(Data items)
▬▬▬▬▬▬▬▬▬▬

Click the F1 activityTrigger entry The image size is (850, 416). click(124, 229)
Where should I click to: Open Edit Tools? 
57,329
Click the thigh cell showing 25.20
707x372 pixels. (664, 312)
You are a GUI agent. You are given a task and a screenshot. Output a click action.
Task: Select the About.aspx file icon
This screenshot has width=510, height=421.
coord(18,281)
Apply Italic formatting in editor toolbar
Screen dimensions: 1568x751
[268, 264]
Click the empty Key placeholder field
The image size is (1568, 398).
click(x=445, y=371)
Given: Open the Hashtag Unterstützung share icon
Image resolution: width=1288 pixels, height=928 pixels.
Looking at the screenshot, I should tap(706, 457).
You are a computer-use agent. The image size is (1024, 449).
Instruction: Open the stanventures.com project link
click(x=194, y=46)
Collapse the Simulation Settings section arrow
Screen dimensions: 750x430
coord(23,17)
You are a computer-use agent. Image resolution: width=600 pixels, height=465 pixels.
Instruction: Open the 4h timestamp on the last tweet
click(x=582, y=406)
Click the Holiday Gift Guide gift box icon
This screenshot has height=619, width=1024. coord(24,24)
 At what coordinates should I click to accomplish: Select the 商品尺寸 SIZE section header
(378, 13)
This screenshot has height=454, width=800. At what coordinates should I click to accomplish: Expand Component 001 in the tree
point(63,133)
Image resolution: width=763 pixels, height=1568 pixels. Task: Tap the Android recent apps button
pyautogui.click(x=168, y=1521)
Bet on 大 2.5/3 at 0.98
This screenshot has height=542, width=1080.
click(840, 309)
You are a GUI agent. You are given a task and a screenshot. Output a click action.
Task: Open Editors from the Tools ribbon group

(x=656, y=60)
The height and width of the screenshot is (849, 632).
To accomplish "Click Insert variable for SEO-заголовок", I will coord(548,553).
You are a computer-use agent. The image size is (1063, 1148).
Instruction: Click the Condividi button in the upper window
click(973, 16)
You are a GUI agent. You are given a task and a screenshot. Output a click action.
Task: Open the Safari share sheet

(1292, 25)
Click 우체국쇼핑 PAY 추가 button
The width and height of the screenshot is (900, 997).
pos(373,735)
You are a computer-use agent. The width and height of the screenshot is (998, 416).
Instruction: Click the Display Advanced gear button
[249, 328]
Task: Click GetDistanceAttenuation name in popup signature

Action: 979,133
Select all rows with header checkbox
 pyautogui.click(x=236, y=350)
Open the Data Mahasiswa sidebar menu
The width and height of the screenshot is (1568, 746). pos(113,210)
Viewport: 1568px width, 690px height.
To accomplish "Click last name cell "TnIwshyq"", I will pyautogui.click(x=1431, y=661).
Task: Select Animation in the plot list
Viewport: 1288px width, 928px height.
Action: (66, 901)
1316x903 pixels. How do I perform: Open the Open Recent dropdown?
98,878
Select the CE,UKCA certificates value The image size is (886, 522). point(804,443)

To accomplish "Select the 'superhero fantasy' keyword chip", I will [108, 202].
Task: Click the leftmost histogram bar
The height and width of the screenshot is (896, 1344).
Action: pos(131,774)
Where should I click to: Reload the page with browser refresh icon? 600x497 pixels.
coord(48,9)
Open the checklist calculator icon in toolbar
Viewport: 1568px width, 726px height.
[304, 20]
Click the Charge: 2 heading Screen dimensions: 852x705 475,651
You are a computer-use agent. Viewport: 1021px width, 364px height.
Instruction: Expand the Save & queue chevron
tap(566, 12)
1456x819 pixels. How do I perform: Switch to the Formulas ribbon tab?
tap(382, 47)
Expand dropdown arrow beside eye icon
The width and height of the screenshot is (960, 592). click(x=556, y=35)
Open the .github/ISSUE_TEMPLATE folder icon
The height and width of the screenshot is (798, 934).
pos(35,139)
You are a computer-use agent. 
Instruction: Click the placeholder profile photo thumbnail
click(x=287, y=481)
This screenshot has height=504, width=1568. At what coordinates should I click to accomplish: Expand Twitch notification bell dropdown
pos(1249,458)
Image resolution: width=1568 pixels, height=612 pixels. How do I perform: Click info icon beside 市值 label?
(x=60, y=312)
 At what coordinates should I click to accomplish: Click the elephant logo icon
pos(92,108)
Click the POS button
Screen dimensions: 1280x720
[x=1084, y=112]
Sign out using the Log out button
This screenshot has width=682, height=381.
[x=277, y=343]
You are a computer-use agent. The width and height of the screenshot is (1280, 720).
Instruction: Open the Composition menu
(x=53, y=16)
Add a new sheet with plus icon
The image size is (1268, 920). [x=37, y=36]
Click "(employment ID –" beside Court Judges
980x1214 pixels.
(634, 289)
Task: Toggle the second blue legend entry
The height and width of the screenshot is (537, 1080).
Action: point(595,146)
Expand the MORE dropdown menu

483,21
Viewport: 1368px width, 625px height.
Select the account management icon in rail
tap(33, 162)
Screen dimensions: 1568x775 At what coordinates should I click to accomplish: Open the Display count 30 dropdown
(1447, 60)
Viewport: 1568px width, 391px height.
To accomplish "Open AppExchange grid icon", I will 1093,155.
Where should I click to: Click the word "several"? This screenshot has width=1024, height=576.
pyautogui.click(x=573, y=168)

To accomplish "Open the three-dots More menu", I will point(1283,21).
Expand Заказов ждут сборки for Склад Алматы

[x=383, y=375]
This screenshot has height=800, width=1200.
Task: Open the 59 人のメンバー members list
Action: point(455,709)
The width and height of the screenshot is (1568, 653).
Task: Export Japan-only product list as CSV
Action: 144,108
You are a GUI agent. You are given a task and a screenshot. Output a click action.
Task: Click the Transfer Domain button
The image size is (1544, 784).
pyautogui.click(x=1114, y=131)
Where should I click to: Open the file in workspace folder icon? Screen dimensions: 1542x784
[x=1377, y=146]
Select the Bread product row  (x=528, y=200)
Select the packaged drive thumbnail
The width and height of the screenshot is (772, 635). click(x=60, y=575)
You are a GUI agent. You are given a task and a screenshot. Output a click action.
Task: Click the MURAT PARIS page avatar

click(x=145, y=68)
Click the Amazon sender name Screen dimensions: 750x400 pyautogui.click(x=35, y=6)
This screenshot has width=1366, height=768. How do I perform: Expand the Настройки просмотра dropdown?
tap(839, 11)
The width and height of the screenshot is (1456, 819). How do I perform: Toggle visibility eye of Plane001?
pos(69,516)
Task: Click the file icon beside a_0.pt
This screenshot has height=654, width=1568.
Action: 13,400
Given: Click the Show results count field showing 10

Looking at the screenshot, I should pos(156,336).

▬▬▬▬▬▬▬▬▬▬

> WHAT IS NEEDED
Copy all of the lines above without changing anything.

> CORRECT RESPONSE
Click the F1 activityTrigger entry The image size is (850, 416). click(124, 229)
Where should I click to: Open Edit Tools? 
57,329
Click the thigh cell showing 25.20
707x372 pixels. (664, 312)
You are a GUI agent. You are given a task and a screenshot. Output a click action.
Task: Select the About.aspx file icon
This screenshot has width=510, height=421.
coord(18,281)
Apply Italic formatting in editor toolbar
Screen dimensions: 1568x751
[268, 264]
Click the empty Key placeholder field
The image size is (1568, 398).
click(x=445, y=371)
Given: Open the Hashtag Unterstützung share icon
Image resolution: width=1288 pixels, height=928 pixels.
Looking at the screenshot, I should tap(706, 457).
You are a computer-use agent. The image size is (1024, 449).
Instruction: Open the stanventures.com project link
click(x=194, y=46)
Collapse the Simulation Settings section arrow
Screen dimensions: 750x430
coord(23,17)
You are a computer-use agent. Image resolution: width=600 pixels, height=465 pixels.
Instruction: Open the 4h timestamp on the last tweet
click(x=582, y=406)
Click the Holiday Gift Guide gift box icon
This screenshot has height=619, width=1024. coord(24,24)
 At what coordinates should I click to accomplish: Select the 商品尺寸 SIZE section header
(378, 13)
This screenshot has height=454, width=800. At what coordinates should I click to accomplish: Expand Component 001 in the tree
point(63,133)
Image resolution: width=763 pixels, height=1568 pixels. Task: Tap the Android recent apps button
pyautogui.click(x=168, y=1521)
Bet on 大 2.5/3 at 0.98
This screenshot has height=542, width=1080.
click(840, 309)
You are a GUI agent. You are given a task and a screenshot. Output a click action.
Task: Open Editors from the Tools ribbon group

(x=656, y=60)
The height and width of the screenshot is (849, 632).
To accomplish "Click Insert variable for SEO-заголовок", I will coord(548,553).
You are a computer-use agent. The image size is (1063, 1148).
Instruction: Click the Condividi button in the upper window
click(973, 16)
You are a GUI agent. You are given a task and a screenshot. Output a click action.
Task: Open the Safari share sheet

(1292, 25)
Click 우체국쇼핑 PAY 추가 button
The width and height of the screenshot is (900, 997).
pos(373,735)
You are a computer-use agent. The width and height of the screenshot is (998, 416).
Instruction: Click the Display Advanced gear button
[249, 328]
Task: Click GetDistanceAttenuation name in popup signature

Action: 979,133
Select all rows with header checkbox
 pyautogui.click(x=236, y=350)
Open the Data Mahasiswa sidebar menu
The width and height of the screenshot is (1568, 746). pos(113,210)
Viewport: 1568px width, 690px height.
To accomplish "Click last name cell "TnIwshyq"", I will pyautogui.click(x=1431, y=661).
Task: Select Animation in the plot list
Viewport: 1288px width, 928px height.
Action: (66, 901)
1316x903 pixels. How do I perform: Open the Open Recent dropdown?
98,878
Select the CE,UKCA certificates value The image size is (886, 522). point(804,443)

To accomplish "Select the 'superhero fantasy' keyword chip", I will [108, 202].
Task: Click the leftmost histogram bar
The height and width of the screenshot is (896, 1344).
Action: pos(131,774)
Where should I click to: Reload the page with browser refresh icon? 600x497 pixels.
coord(48,9)
Open the checklist calculator icon in toolbar
Viewport: 1568px width, 726px height.
[304, 20]
Click the Charge: 2 heading Screen dimensions: 852x705 475,651
You are a computer-use agent. Viewport: 1021px width, 364px height.
Instruction: Expand the Save & queue chevron
tap(566, 12)
1456x819 pixels. How do I perform: Switch to the Formulas ribbon tab?
tap(382, 47)
Expand dropdown arrow beside eye icon
The width and height of the screenshot is (960, 592). click(x=556, y=35)
Open the .github/ISSUE_TEMPLATE folder icon
The height and width of the screenshot is (798, 934).
pos(35,139)
You are a computer-use agent. 
Instruction: Click the placeholder profile photo thumbnail
click(x=287, y=481)
This screenshot has height=504, width=1568. At what coordinates should I click to accomplish: Expand Twitch notification bell dropdown
pos(1249,458)
Image resolution: width=1568 pixels, height=612 pixels. How do I perform: Click info icon beside 市值 label?
(x=60, y=312)
 At what coordinates should I click to accomplish: Click the elephant logo icon
pos(92,108)
Click the POS button
Screen dimensions: 1280x720
[x=1084, y=112]
Sign out using the Log out button
This screenshot has width=682, height=381.
[x=277, y=343]
You are a computer-use agent. The width and height of the screenshot is (1280, 720).
Instruction: Open the Composition menu
(x=53, y=16)
Add a new sheet with plus icon
The image size is (1268, 920). [x=37, y=36]
Click "(employment ID –" beside Court Judges
980x1214 pixels.
(634, 289)
Task: Toggle the second blue legend entry
The height and width of the screenshot is (537, 1080).
Action: point(595,146)
Expand the MORE dropdown menu

483,21
Viewport: 1368px width, 625px height.
Select the account management icon in rail
tap(33, 162)
Screen dimensions: 1568x775 At what coordinates should I click to accomplish: Open the Display count 30 dropdown
(1447, 60)
Viewport: 1568px width, 391px height.
To accomplish "Open AppExchange grid icon", I will 1093,155.
Where should I click to: Click the word "several"? This screenshot has width=1024, height=576.
pyautogui.click(x=573, y=168)

To accomplish "Open the three-dots More menu", I will point(1283,21).
Expand Заказов ждут сборки for Склад Алматы

[x=383, y=375]
This screenshot has height=800, width=1200.
Task: Open the 59 人のメンバー members list
Action: point(455,709)
The width and height of the screenshot is (1568, 653).
Task: Export Japan-only product list as CSV
Action: 144,108
You are a GUI agent. You are given a task and a screenshot. Output a click action.
Task: Click the Transfer Domain button
The image size is (1544, 784).
pyautogui.click(x=1114, y=131)
Where should I click to: Open the file in workspace folder icon? Screen dimensions: 1542x784
[x=1377, y=146]
Select the Bread product row  (x=528, y=200)
Select the packaged drive thumbnail
The width and height of the screenshot is (772, 635). click(x=60, y=575)
You are a GUI agent. You are given a task and a screenshot. Output a click action.
Task: Click the MURAT PARIS page avatar

click(x=145, y=68)
Click the Amazon sender name Screen dimensions: 750x400 pyautogui.click(x=35, y=6)
This screenshot has width=1366, height=768. How do I perform: Expand the Настройки просмотра dropdown?
tap(839, 11)
The width and height of the screenshot is (1456, 819). How do I perform: Toggle visibility eye of Plane001?
pos(69,516)
Task: Click the file icon beside a_0.pt
This screenshot has height=654, width=1568.
Action: 13,400
Given: Click the Show results count field showing 10

Looking at the screenshot, I should pos(156,336).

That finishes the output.